The home is in a gated community, set a ways back from the guard gate. I rather enjoyed the scenery as I took the twists and turns until the GPS told me I had arrived and (I swear) that my destination was on the right.
I pulled into the driveway, parked, and reached into the back to retrieve my jacket and the bottle of wine that I had brought. Another car pulled up in the meanwhile and a lovely young couple exited and made their way towards the front door. I followed closely on their heels and shook their hands in the foyer. I raised my head and looked out into the the space beyond this couple and saw between six and eight perfectly (casually) coiffed couples. I walked in deeper and began shaking hands. I was becoming a little concerned though, because (i) this was supposed to have been a stag dinner and (ii) I was expecting a more mature group (not that there is anything wrong with successful, well-groomed young people).

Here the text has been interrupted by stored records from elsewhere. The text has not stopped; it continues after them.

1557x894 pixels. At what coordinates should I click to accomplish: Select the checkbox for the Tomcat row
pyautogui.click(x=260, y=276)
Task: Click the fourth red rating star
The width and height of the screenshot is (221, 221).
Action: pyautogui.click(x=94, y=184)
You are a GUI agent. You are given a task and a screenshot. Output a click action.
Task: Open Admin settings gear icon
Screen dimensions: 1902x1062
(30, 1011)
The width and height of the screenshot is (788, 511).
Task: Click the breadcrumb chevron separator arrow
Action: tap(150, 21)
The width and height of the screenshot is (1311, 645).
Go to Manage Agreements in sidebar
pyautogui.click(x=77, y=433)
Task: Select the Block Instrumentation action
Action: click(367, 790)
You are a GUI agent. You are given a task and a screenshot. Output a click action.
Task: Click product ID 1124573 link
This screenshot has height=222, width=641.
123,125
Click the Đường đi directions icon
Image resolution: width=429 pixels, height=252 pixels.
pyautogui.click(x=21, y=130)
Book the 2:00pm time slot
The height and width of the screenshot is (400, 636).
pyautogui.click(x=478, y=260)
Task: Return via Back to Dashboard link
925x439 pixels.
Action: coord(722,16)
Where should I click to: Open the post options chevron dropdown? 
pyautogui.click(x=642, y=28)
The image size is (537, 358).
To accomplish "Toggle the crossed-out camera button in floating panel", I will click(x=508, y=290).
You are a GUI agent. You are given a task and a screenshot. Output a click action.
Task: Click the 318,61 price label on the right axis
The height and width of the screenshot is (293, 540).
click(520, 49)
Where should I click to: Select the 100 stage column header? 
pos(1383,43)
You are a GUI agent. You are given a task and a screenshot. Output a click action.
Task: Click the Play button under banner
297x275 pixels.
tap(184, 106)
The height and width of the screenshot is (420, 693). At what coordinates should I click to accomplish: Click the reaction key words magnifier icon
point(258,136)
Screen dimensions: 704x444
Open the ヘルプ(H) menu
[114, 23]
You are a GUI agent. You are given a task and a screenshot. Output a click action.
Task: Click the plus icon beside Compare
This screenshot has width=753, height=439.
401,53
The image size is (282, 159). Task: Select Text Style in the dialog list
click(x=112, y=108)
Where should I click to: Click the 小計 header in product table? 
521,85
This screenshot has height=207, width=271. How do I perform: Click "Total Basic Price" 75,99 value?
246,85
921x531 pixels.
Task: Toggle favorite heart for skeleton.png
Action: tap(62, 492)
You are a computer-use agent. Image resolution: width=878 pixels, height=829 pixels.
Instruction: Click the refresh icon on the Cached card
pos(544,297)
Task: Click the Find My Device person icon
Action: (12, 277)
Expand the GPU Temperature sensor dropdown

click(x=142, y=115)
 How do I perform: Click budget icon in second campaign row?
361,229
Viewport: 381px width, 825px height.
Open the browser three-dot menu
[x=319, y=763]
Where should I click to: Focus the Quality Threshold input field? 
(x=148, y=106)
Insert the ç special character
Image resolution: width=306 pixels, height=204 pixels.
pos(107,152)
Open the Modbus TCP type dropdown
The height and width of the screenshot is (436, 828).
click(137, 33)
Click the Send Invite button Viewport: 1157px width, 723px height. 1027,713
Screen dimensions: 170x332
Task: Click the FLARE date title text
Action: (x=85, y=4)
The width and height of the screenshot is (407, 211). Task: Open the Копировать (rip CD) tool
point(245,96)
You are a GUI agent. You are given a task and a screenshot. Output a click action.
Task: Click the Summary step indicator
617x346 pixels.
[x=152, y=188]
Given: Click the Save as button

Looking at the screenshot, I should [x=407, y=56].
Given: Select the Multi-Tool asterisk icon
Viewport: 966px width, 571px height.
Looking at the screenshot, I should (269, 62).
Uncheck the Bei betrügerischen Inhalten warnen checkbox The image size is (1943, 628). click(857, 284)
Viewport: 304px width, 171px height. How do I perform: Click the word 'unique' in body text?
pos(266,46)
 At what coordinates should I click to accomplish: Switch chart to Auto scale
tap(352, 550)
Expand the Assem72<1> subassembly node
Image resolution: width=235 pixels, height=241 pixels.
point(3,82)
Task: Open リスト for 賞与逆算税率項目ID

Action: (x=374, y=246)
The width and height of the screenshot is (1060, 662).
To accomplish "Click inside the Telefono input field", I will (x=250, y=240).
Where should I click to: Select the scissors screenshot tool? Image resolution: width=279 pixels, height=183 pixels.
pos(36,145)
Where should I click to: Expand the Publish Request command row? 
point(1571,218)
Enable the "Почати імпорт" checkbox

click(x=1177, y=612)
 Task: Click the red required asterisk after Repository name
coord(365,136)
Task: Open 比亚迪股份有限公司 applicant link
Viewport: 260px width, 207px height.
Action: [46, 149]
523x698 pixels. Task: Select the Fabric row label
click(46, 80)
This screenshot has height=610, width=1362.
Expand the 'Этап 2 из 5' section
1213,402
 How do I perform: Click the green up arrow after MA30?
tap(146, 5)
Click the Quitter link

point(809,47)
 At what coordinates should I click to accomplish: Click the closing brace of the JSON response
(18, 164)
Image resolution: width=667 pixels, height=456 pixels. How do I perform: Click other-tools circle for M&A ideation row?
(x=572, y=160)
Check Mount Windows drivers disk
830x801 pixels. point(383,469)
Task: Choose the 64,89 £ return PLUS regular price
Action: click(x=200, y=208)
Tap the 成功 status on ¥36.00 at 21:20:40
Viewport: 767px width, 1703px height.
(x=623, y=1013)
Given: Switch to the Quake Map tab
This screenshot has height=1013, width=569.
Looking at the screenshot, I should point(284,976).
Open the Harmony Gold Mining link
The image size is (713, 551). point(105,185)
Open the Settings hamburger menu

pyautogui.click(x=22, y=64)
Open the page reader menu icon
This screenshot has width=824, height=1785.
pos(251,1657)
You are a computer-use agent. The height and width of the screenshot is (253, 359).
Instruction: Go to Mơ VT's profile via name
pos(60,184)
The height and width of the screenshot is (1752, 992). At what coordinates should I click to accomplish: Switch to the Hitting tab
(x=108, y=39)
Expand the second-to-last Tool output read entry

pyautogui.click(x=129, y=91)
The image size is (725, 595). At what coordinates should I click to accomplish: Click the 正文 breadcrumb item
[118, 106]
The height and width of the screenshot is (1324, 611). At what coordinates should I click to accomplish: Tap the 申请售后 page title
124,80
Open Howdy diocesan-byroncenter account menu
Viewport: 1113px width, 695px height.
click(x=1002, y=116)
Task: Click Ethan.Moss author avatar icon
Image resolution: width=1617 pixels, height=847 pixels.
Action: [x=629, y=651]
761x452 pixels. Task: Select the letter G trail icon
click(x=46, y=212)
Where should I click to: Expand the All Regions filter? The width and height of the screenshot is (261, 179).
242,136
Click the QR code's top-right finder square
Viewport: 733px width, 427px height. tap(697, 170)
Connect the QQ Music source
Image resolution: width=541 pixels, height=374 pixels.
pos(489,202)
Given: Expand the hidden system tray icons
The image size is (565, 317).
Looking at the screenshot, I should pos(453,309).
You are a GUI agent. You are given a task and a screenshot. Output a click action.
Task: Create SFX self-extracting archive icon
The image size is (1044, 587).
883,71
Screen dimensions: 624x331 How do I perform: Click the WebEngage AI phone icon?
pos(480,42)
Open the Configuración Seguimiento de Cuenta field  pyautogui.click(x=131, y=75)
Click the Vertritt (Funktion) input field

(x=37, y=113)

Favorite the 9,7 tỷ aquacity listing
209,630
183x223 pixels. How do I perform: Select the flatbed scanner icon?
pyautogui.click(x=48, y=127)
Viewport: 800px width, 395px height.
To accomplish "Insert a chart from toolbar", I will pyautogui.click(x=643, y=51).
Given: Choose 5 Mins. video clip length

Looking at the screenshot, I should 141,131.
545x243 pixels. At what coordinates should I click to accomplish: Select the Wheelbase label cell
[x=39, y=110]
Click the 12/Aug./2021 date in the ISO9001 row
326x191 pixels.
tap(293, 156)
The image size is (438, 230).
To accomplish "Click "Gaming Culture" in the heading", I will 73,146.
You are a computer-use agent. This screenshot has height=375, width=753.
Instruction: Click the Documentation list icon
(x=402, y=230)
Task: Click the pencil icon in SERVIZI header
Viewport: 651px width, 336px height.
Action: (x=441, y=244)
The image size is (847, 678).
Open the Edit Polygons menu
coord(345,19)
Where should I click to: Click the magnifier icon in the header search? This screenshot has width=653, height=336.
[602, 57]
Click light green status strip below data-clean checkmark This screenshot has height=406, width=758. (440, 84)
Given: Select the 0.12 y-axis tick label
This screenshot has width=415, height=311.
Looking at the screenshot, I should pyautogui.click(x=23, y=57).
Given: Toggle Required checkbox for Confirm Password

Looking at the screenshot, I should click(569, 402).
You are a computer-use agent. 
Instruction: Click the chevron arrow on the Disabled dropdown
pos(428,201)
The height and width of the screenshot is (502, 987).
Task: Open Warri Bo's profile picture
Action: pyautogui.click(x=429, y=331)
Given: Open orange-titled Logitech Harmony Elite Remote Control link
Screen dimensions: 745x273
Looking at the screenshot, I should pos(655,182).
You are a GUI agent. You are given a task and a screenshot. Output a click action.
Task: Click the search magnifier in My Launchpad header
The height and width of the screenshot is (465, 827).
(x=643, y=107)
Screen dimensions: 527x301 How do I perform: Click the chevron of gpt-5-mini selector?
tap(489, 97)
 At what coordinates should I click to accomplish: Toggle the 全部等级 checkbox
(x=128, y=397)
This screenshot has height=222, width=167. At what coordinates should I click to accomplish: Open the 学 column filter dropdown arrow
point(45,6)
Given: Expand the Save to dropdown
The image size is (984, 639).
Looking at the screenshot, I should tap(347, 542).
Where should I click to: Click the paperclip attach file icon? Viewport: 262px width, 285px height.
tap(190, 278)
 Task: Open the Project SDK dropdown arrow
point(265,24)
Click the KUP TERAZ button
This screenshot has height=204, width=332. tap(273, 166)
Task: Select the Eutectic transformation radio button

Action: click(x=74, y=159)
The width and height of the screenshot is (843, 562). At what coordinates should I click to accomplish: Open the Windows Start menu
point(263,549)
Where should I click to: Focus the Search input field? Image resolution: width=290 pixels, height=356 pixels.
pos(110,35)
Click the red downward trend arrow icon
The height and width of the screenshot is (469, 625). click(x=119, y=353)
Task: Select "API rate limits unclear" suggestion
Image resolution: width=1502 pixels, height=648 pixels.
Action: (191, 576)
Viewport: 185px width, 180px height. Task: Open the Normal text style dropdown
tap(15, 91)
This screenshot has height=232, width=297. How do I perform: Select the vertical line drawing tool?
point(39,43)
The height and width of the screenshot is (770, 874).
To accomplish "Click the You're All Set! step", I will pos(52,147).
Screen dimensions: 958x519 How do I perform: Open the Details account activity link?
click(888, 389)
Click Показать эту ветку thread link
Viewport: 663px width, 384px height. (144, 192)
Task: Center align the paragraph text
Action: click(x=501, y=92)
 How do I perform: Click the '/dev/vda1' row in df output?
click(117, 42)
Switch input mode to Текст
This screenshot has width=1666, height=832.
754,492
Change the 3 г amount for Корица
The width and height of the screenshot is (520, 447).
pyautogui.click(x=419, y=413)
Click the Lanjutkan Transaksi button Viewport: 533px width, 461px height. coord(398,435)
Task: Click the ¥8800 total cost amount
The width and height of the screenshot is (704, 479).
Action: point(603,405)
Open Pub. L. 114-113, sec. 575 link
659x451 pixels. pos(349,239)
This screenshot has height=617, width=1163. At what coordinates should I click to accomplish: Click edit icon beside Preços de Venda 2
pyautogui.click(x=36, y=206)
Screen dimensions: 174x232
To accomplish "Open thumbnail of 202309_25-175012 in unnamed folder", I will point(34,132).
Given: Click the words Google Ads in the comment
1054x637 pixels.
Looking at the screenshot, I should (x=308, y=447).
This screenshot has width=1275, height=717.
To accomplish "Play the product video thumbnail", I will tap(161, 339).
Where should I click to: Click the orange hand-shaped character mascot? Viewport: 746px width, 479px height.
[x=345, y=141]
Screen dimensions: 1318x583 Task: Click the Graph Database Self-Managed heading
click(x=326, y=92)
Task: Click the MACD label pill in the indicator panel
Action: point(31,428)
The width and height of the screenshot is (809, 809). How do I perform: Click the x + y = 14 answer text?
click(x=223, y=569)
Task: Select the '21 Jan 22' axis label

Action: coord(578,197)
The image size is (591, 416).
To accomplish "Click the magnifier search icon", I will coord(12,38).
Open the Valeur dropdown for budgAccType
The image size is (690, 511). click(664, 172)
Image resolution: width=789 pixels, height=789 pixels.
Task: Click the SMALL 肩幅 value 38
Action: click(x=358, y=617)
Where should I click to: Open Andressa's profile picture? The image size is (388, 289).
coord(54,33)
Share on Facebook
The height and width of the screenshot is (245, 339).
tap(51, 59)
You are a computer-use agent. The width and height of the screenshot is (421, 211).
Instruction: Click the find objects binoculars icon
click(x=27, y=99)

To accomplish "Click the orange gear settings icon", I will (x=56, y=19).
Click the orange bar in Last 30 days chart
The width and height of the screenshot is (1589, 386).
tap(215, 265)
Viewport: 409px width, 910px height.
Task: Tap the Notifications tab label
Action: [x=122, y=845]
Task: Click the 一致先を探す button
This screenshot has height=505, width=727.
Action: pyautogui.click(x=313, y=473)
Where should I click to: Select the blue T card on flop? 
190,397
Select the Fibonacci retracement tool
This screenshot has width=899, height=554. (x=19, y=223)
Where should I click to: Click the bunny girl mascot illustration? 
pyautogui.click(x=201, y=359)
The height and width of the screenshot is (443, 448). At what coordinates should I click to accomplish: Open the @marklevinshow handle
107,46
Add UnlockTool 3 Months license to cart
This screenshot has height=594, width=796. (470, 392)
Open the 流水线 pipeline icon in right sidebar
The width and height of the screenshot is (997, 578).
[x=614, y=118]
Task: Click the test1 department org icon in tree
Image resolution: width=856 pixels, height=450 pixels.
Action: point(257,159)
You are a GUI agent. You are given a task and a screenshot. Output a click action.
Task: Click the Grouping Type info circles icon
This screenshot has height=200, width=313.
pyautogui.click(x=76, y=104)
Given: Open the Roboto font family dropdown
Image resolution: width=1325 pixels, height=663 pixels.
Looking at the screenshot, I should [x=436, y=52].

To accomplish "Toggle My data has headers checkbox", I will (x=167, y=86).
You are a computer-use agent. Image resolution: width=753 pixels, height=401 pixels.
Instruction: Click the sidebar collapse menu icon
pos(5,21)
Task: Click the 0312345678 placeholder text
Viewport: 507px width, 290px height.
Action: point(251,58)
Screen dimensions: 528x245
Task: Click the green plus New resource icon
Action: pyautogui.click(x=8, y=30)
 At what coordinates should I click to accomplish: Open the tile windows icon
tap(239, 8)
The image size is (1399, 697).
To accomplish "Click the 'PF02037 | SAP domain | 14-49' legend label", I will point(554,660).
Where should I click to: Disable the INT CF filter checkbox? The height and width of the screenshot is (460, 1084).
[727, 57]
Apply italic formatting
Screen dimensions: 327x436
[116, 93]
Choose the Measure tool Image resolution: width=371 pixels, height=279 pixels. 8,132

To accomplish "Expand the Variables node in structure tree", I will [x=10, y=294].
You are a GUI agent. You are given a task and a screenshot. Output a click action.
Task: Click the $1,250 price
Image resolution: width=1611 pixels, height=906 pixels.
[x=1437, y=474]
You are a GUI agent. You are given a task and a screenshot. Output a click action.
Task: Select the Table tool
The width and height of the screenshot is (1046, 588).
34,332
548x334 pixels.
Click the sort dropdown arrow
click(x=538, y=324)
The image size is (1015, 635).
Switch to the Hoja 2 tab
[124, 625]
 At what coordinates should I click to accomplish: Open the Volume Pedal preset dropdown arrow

I asked, hesitantly, "Am I at the right place?" One of the burnished young faces asked "Who are you looking for?" "WJ," I said. "Oh, he lives across the street." I was mortified. Luckily I had not grabbed a drink so I could slink out without having to look for a place to rest my glass. I drove across the street and was relieved when I saw WJ coming out of the house to welcome me. I did not mention a word as to what had happened until much later in the evening when the alcohol flowing through my veins loosened my tongue. We all had a hearty laugh. WJs daughter Elizabeth (the official photographer for the night's event) reassured me that the people whose party I had inadvertently crashed "are nice people."
I was among the early arrivals and one of the first things I noted upon entry was the large number of empty glasses on a couple of tables in a hallway off the sitting room. As only eight of us would be dining, it was clear that each attendee would have a dedicated glass for each wine of each flight. That is great because it provides the opportunity to continually revisit wines after the initial flurry. This was serious stuff.
At 6:30 our Sommelier Brandon Boudreau began pouring the 2007 Mas Del Serral. I have posted on this wine, motivated partly by the impression it made on me and partly based on Brandon's encyclopedic knowledge of the wine. The hor d'oeuvres shown below accompanied the wine. Their freshness and fullness of flavor were the opening salvos in what would prove to be an epic night.
Brandon Boudreau was our Sommelier for the night. His full-time job is Sommelier in the Georgian Room at Sea Island Resort |
Seared Scallop Ceviche |
Razor Clams |
Blinis with Smoked Cobia |
At the conclusion of our "Cava Hour," we were ushered into the dining room to commence our dinner.
The first course was a Sauteed Escargot (shown in the second picture below) and it was accompanied by the 1981 and 1985 Lopez de Heredia Viña Tondonio Tintos.
The 1981 was perfumed and floral with red fruit, bramble, baking spices, and coconut on the nose. Smooth and elegant on the palate with strawberry, citrus, burnt orange, and leather. The 1985 was broader on the nose with coconut and red fruits apparent. Bright red fruit on the palate and higher acid levels. Coal tar. Lead pencil finish.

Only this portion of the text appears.